O símbolo mais icônico das Olimpíadas, os cinco anéis entrelaçados, transcendeu as bandeiras e uniformes para ganhar um lugar permanente na pele de muitos atletas. O que começou como um gesto isolado tornou-se uma tradição duradoura que mistura orgulho, história e um toque de superstição no mundo do esporte de alto rendimento.
Tudo começou em 1988, com o nadador americano Christopher Jacobs. Após brilhar nos Jogos de Seul, conquistando duas medalhas de ouro e uma de prata, Jacobs decidiu marcar a conquista no corpo. Inspirado por nadadores canadenses que ostentavam pequenas tatuagens da folha de bordo, ele escolheu os anéis olímpicos para registrar sua trajetória.
A ideia de Jacobs foi além de uma simples homenagem. Ele começou com uma tatuagem discreta no quadril, seguiu com outra um pouco maior e culminou com uma versão colorida e expressiva na parte interna do bíceps. Sem saber, ele estava dando início a um fenômeno que se tornaria uma marca registrada de gerações de atletas.
Para quem vive a rotina exaustiva de treinamentos, a tatuagem é vista como um rito de passagem. É o selo de entrada para um clube extremamente exclusivo. Os anéis simbolizam anos de sacrifícios, superação e o ápice da carreira de um atleta. É uma forma de eternizar o momento em que eles deixaram de ser apenas competidores para se tornarem, oficialmente, olímpicos.

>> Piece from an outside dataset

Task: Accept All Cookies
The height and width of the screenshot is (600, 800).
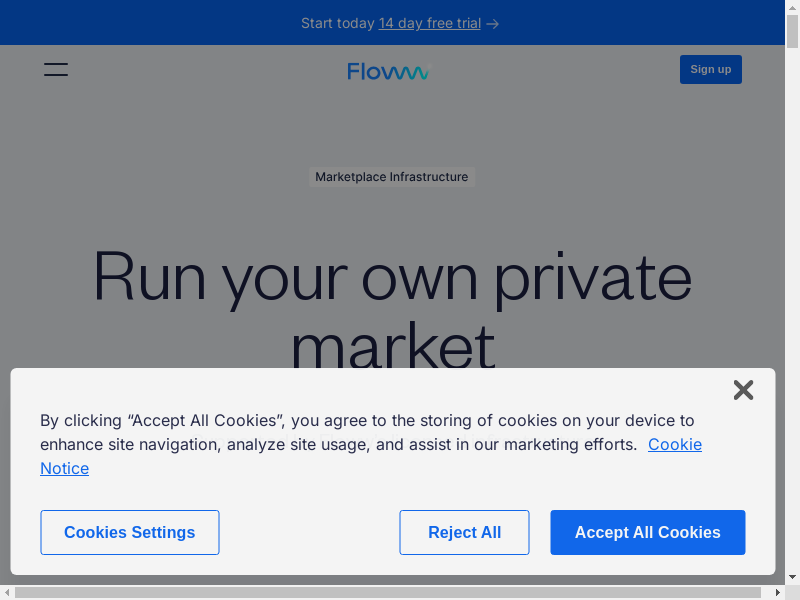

Nomes lendários do esporte mundial adotaram o costume. O multicampeão Michael Phelps, a ginasta Simone Biles e o velocista Noah Lyles são apenas alguns dos grandes ícones que carregam o símbolo olímpico gravado. Recentemente, durante os Jogos de Paris 2024, foi possível ver a tatuagem do jogador de vôlei Thomas Jaeschke em destaque após uma vitória crucial, provando que a tradição continua viva.
Porém, existe um código de conduta não escrito em torno dessa marca. Muitos atletas acreditam que é um sinal de azar fazer a tatuagem antes de realmente garantir a vaga nos Jogos. A atiradora americana Mary Tucker revelou que conhece casos de esportistas que se anteciparam e, ironicamente, nunca conseguiram se qualificar para a competição. Por isso, a regra entre os competidores é clara: conquiste o seu lugar primeiro, tatue depois.
Mais do que estética, essa arte corporal funciona como um registro histórico. Mesmo após a aposentadoria das pistas, piscinas e ginásios, a tatuagem permanece como um lembrete indelével de uma jornada extraordinária.
Participar dos Jogos Olímpicos, com ou sem medalha, é um feito que coloca o atleta em um patamar diferenciado. É a coroação de uma vida dedicada à excelência. Por isso, da próxima vez que você assistir a uma competição, observe atentamente: aquelas tatuagens escondidas ou à mostra não são apenas tinta na pele, mas narrativas de superação e a prova viva de que aqueles indivíduos fazem parte da história do esporte mundial.